Convert the lines of the listing below, from the line with "Go to previous page arrow" to the line with "Open zubairshaikh username", into a numbered list, skipping any blank lines. Include only those lines.

(Data records)
━━━━━━━━━━━━━━━━━━━━━━━━━━━━━━

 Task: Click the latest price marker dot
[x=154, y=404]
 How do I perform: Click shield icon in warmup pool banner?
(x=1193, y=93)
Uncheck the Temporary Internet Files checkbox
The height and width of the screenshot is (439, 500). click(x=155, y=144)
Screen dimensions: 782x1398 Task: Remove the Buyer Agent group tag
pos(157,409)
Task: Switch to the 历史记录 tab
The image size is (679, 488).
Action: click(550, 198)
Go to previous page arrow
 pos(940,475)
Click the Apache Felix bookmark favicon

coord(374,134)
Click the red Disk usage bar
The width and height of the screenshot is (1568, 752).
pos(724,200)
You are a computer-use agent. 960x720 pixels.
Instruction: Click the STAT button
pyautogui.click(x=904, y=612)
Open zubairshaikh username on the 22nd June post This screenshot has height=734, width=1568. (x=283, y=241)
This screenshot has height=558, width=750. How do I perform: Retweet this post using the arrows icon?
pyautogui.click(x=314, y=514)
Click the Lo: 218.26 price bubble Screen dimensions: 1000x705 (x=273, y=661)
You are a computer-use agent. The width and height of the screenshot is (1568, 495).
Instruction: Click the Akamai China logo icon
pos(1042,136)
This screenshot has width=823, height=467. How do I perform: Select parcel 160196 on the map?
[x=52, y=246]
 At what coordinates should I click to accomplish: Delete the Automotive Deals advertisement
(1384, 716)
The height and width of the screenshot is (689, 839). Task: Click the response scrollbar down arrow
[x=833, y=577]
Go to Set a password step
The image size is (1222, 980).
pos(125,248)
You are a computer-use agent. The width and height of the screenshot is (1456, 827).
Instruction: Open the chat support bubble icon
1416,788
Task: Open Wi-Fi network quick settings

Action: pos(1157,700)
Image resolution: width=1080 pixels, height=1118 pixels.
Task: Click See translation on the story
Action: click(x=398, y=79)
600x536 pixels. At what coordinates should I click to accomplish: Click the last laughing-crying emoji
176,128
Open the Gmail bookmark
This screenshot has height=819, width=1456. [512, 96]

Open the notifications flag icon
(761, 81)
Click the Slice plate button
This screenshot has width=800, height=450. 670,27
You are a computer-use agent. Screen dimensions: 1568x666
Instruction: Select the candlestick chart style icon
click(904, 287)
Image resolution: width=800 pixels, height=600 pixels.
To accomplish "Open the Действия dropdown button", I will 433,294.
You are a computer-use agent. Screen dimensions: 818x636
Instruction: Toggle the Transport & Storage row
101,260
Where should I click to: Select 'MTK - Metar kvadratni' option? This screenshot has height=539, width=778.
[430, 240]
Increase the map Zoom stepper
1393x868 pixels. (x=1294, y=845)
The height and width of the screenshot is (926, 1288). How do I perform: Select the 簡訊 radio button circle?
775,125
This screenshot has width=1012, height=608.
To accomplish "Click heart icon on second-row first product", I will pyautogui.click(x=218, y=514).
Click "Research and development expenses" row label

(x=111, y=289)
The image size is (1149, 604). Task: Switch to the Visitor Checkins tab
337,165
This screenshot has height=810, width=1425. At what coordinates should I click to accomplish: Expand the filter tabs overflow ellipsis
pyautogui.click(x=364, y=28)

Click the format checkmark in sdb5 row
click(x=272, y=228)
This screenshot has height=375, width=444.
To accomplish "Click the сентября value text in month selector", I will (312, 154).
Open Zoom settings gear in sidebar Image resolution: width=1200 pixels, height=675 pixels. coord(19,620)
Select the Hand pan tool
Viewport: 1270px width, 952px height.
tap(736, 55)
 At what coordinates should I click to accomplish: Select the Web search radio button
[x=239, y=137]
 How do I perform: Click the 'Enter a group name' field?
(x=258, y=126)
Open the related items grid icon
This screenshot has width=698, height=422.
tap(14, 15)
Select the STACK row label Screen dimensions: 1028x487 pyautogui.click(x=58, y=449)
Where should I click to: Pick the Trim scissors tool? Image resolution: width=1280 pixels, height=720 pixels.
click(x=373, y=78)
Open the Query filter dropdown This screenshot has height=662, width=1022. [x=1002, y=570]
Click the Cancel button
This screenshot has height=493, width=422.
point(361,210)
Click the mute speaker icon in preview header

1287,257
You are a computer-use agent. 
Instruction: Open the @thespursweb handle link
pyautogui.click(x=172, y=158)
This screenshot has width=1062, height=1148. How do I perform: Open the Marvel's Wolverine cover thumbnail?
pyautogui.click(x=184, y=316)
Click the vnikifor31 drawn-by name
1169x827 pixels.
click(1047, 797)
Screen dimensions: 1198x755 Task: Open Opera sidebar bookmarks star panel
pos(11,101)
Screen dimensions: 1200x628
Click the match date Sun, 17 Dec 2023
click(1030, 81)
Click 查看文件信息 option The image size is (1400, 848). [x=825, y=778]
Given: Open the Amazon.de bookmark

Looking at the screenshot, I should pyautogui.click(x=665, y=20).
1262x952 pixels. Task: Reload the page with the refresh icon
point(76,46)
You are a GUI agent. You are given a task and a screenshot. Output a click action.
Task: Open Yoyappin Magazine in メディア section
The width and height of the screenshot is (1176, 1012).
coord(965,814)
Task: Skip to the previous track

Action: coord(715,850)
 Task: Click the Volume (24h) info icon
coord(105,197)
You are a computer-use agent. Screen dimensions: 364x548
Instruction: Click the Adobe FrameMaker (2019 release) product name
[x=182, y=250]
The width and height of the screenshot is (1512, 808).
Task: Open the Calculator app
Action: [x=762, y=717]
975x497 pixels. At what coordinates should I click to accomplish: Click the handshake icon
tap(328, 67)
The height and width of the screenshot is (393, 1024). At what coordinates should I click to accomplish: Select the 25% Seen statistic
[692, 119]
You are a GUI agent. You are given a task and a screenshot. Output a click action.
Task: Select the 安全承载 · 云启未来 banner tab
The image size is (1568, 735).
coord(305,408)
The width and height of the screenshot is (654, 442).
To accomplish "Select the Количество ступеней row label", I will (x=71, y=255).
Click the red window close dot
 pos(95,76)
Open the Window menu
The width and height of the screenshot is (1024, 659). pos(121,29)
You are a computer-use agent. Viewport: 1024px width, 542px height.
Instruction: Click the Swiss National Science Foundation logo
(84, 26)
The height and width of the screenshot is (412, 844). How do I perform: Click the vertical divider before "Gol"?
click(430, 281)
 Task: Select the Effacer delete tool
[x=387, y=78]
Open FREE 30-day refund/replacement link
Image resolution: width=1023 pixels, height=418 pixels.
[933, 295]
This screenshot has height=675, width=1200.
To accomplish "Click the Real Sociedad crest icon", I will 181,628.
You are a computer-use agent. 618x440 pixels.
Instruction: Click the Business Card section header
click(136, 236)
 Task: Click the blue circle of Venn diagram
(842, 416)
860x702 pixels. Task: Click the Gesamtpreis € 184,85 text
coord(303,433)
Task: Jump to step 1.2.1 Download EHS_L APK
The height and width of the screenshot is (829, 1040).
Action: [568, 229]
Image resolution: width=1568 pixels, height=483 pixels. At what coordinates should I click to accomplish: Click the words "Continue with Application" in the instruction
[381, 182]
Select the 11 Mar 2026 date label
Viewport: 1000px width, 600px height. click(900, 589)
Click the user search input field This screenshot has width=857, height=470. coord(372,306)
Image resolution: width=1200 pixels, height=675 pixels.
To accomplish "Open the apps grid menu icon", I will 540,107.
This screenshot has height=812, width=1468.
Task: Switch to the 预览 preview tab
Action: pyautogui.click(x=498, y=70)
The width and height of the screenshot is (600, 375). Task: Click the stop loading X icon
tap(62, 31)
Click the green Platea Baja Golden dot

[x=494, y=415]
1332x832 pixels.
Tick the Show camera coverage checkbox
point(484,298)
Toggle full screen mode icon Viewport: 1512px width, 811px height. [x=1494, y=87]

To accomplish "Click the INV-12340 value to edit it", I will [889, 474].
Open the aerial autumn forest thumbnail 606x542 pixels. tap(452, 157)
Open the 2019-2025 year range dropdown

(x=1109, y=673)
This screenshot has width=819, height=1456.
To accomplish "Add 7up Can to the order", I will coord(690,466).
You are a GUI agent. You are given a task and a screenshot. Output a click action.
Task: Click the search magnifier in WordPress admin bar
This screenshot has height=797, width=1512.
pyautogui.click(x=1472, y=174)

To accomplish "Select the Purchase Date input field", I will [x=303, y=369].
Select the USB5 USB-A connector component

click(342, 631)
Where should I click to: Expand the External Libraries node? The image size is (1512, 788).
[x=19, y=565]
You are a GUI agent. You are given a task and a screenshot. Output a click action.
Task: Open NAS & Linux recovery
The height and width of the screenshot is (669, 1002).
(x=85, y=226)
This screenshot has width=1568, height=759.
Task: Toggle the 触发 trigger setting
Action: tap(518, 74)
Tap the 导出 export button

━━━━━━━━━━━━━━━━━━━━━━━━━━━━━━

## Exercise output
1. Go to previous page arrow
2.  pos(940,475)
3. Click the Apache Felix bookmark favicon
4. coord(374,134)
5. Click the red Disk usage bar
6. The width and height of the screenshot is (1568, 752).
7. pos(724,200)
8. You are a computer-use agent. 960x720 pixels.
9. Instruction: Click the STAT button
10. pyautogui.click(x=904, y=612)
11. Open zubairshaikh username on the 22nd June post This screenshot has height=734, width=1568. (x=283, y=241)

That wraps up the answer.